In het verleden is de tumor verward met “agressief” plaveiselcelcarcinoom. De typische niet-invasieve, verheven kopvorm met een grote centrale keratinekern, zoals gezien onder laag-vermogen lichtmicroscopie, samen met de goedaardige cytologie en de brede en stompe diepe randen gezien onder hoog-vermogen lichtmicroscopie, zou zonder moeite moeten leiden tot de juiste diagnose van keratoacanthoom. Indien echter slechts een klein stukje weefsel (b.v. een gedeeltelijke biopsie) beschikbaar is voor histopathologisch onderzoek, kan het moeilijk of onmogelijk zijn om een keratoacanthoom te onderscheiden van plaveiselcelcarcinoom, en inderdaad, sommige keratoacanthomen vertonen gebieden van onbetwiste plaveiselcelcarcinoom differentiatie. De oppervlakkig invasieve variant van keratoacanthoom, invasief keratoacanthoom genoemd, involueert niet spontaan en is waarschijnlijk een vorm van plaveiselcelcarcinoom.
IV.
Warty dyskeratoom
A.
Het presenteert zich voornamelijk op de hoofdhuid, het gezicht of de hals als een umbilicated, keratotic papule, lijkend op een keratoacanthoom.
B.
Histologisch gezien is een komvormige invaginatie gevuld met keratine en acantholytische, dyskeratotische cellen. Villi van dermale papillen, bekleed met een enkele laag basale cellen, steken uit in de basis van de krater.
Corps ronds (d.w.z., dyskeratotische cellen met pyknotische kernen, omgeven door een duidelijke halo, aanwezig in de granulaire laag aan de ingang van de invaginatie) doen denken aan de ziekte van Darier.
V.
Large cell acanthoma
A.
Large cell acanthoma verschijnt als een licht keratotische, solitaire laesie, gewoonlijk kleiner dan 1 cm, en heeft een voorkeur voor het gelaat en de hals, gevolgd door de bovenste extremiteiten.
B.
Histologisch gezien is het een goedaardige epidermale laesie met een matig acanthotische epidermis die scherp begrensde, uniform gehyperplaste keratinocyten bevat, een golvende, orthokeratotische en parakeratotische granulaire cellaag, en soms een papillomatose.

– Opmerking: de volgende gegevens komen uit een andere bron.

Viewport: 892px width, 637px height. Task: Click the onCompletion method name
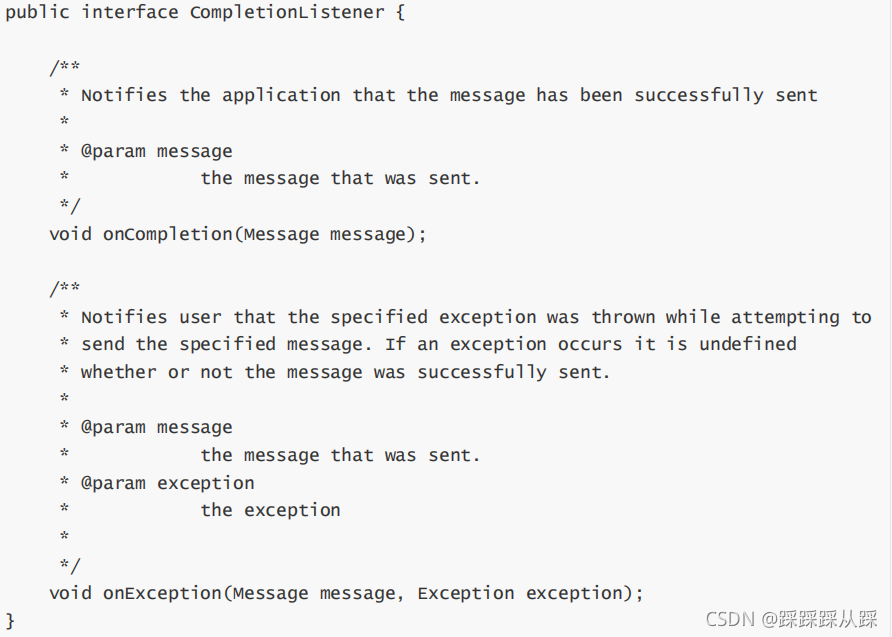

Dysplastische vergrote keratinocyten en een verhoogd aantal Civatte-bodies (necrotische keratinocyten) kunnen worden aangetroffen.
VI.
Benigne keratose bestaat uit een goedaardige woekering van epidermale cellen, meestal acanthotisch van vorm, die niet in een bekende classificatie past.